Richard Strauss (1864-1949) - Tone Poems

Richard [Georg] Strauss (June 11, 1864, Munich, German - September 8, 1949) was the son of Franz Strauss, principal horn player at the Court Opera. He received a thorough, but conservative, musical education from his father in his youth, writing his first music at the age of six. He continued to write music almost until his death.

During his boyhood he had the good fortune to be able to attend orchestra rehearsals of the Munich Court Orchestra, and he also received private instruction in music theory and orchestration from an assistant conductor there. In 1874 Strauss heard his first Wagner operas, Lohengrin, Tannhäuser, and Siegfried; the influence of Wagner's music on Strauss's style was to be profound, but at first his father forbade him to study it: it was not until the age of 16 that he was able to obtain a score of Tristan und Isolde. Indeed, in the Strauss household the music of Richard Wagner was considered inferior. Later in life, Richard Strauss said and wrote that he deeply regretted this.

In 1882 he entered Munich University, where he studied philosophy and art history, but not music. Nevertheless, he left a year later to go to Berlin, where he studied briefly before securing a post as assistant conductor to Hans von Bülow, taking over from him at Munich when von Bülow resigned in 1885. His compositions around this time were quite conservative, in the style of Robert Schumann or Felix Mendelssohn, true to his father's teachings. His Horn Concerto No. 1 (1882–1883) is representative of this period and is still regularly played.

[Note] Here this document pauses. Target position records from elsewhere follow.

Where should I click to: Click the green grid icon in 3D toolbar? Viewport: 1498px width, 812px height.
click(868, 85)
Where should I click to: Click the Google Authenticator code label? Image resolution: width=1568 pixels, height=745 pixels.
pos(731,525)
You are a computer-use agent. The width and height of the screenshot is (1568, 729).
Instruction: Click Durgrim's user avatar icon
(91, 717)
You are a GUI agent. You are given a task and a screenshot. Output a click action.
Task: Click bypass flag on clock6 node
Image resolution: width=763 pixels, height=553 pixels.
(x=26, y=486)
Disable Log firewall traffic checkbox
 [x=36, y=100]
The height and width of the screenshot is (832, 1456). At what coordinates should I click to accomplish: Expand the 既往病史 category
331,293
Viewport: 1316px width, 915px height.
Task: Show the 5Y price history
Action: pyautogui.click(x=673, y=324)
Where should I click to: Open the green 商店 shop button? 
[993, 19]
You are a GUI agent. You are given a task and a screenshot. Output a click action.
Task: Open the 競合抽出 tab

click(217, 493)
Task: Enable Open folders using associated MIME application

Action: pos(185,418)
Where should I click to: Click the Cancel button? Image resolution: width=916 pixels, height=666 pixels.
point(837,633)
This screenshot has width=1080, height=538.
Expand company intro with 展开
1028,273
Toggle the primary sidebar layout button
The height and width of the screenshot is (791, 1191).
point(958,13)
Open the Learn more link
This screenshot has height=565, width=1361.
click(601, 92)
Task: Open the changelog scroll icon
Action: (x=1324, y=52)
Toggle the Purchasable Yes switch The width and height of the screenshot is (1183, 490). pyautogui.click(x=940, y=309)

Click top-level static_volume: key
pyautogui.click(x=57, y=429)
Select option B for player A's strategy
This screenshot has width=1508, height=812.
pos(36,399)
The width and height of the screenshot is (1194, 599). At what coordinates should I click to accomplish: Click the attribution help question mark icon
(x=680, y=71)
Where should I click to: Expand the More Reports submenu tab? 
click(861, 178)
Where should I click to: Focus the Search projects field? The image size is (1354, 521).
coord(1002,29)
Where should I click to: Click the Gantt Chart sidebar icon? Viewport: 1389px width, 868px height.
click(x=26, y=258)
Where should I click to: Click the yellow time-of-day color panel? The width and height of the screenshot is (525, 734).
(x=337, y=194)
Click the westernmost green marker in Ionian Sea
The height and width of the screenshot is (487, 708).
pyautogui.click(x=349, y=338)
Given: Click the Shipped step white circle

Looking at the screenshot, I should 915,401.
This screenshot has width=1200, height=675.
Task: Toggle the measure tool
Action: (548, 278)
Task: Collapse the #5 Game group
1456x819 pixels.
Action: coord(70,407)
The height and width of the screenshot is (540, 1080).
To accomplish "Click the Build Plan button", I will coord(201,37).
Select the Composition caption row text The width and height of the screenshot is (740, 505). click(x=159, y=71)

Richard Strauss married soprano Pauline de Ahna on September 10, 1894. She was famous for being bossy, ill-tempered, eccentric, and outspoken, but the marriage was happy, and she was a great source of inspiration to him. Throughout his life, from his earliest songs to the final Four Last Songs of 1948, he would prefer the soprano voice to all others. Nearly every major operatic role that Strauss wrote is for a soprano.

Strauss's style began to change when he met Alexander Ritter, a noted composer and violinist, and the husband of one of Richard Wagner's nieces. It was Ritter who persuaded Strauss to abandon the conservative style of his youth, and begin writing tone poems; he also introduced Strauss to the essays of Richard Wagner and the writings of Schopenhauer. Strauss went on to conduct one of Ritter's operas, and later Ritter wrote a poem based on Strauss's own Tod und Verklärung.

Aus Italien (1886)

Death and Transfiguration (1888)

Don Juan (1888)

When Don Juan was premiered on November 11, 1889, half of the audience cheered while the other half booed. Strauss knew he had found his own musical voice, saying "I now comfort myself with the knowledge that I am on the road I want to take, fully conscious that there never has been an artist not considered crazy by thousands of his fellow men." Strauss went on to write a series of other tone poems, including Till Eulenspiegels Lustige Streiche (Till Eulenspiegel's Merry Pranks, 1894)

Till Eulenspiegel's Merry Pranks (1894)

Around the end of the 19th century, Strauss turned his attention to opera. His first attempt in the genre was Guntram in 1894.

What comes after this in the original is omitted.